Study 2	Comp	No comp	Row Total
Open	600	1400	2000
Lap	619	1381	2000
Column Total	1219	2781	2000

prop.test(x = c(600, 619), n = c(2000, 2000))$p.value

## [1] 0.5363768

The p-value of both studies are greater than the significance level $\alpha$ = 0.05. Thus, we fail to reject the null hypothesis and conclude that the risk of complication for both open and laparoscopic surgical approaches is the same.

B. Suppose that prior to the studies, the researchers established an equivalence threshold of 6 percentage points. Using the confidence intervals, which studies (if any) showed a conclusive similarity between surgical approaches for the complication rate. Explain why.

To discover conclusive differences:

A conclusive similarity is identified when the confidence interval for the difference falls within the equivalence threshold.
A conclusive difference is identified when the confidence interval for the difference falls outside the equivalence threshold.
An inconclusive result occurs when the confidence interval for the difference straddles the equivalence threshold.

# 6/100 = 0.06
prop.test(35, 100)$conf.int - prop.test(30, 100)$conf.int

## [1] 0.04458092 0.05149560
## attr(,"conf.level")
## [1] 0.95

prop.test(619, 2000)$conf.int - prop.test(600, 2000)$conf.int

## [1] 0.009305443 0.009657601
## attr(,"conf.level")
## [1] 0.95

The confidence interval for study 1 and study 2 is given above, respectively. The 6% points lies outside the differences in the confidence intervals of the open and laparoscopic surgical approaches for both studies. This means that both studies did not showed a conclusive similarity between surgical approaches the the complication rate.

A. If the data from the studies were combined, what is the smallest equivalence threshold that would identify a conclusive similarity between the surgical approaches?

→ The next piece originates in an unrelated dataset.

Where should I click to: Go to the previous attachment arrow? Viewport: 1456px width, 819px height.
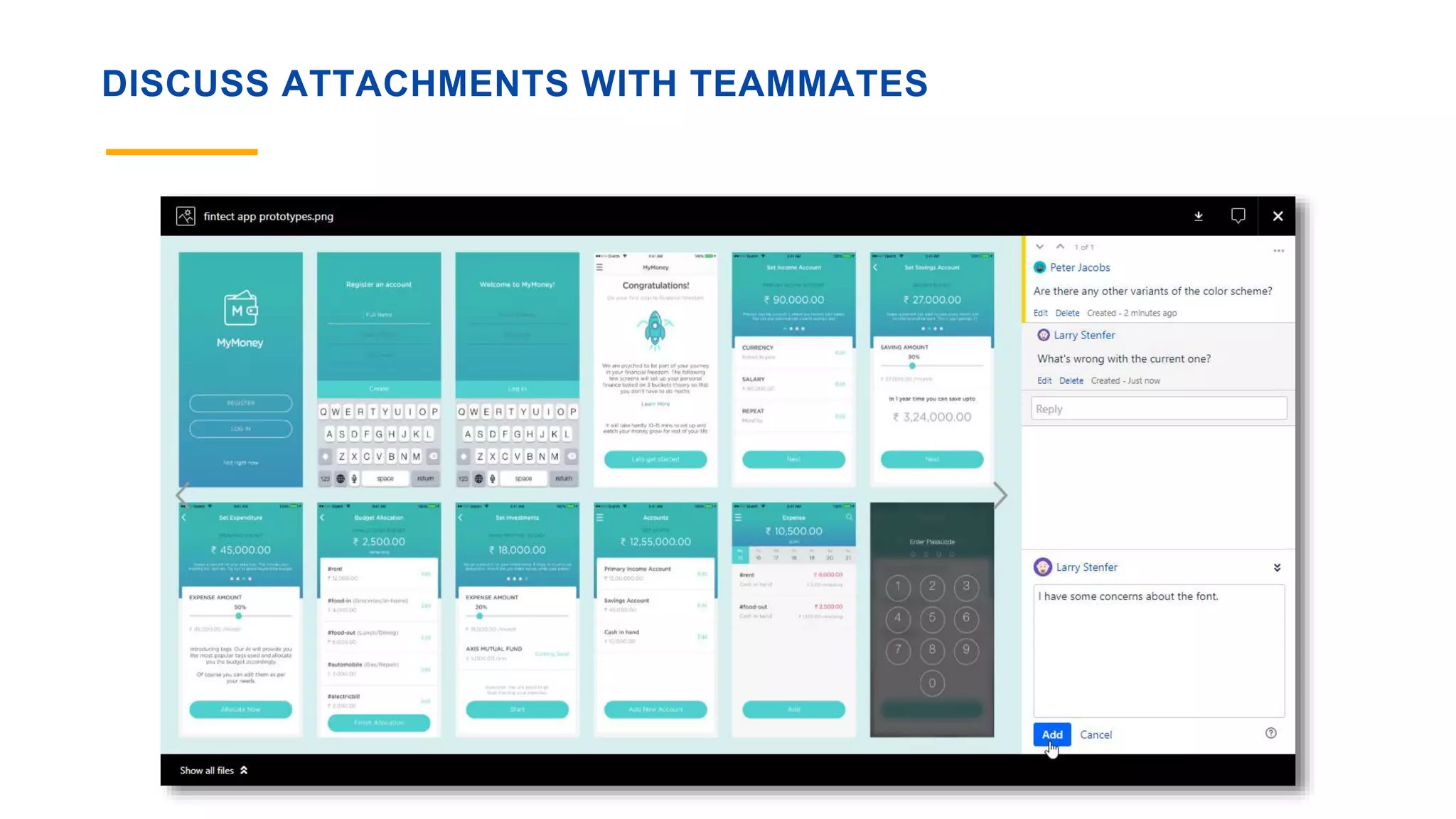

Study 1 & 2	Comp	No comp	Row Total
Open	630	1470	2100
Lap	654	1446	2100
Column Total	1284	2916	4200

prop.test(654, 2100)$conf.int - prop.test(630, 2100)$conf.int

## [1] 0.01120185 0.01161296
## attr(,"conf.level")
## [1] 0.95

The smallest equivalence threshold that would identify a conclusive similarity between the surgical approaches would be 1.12% points.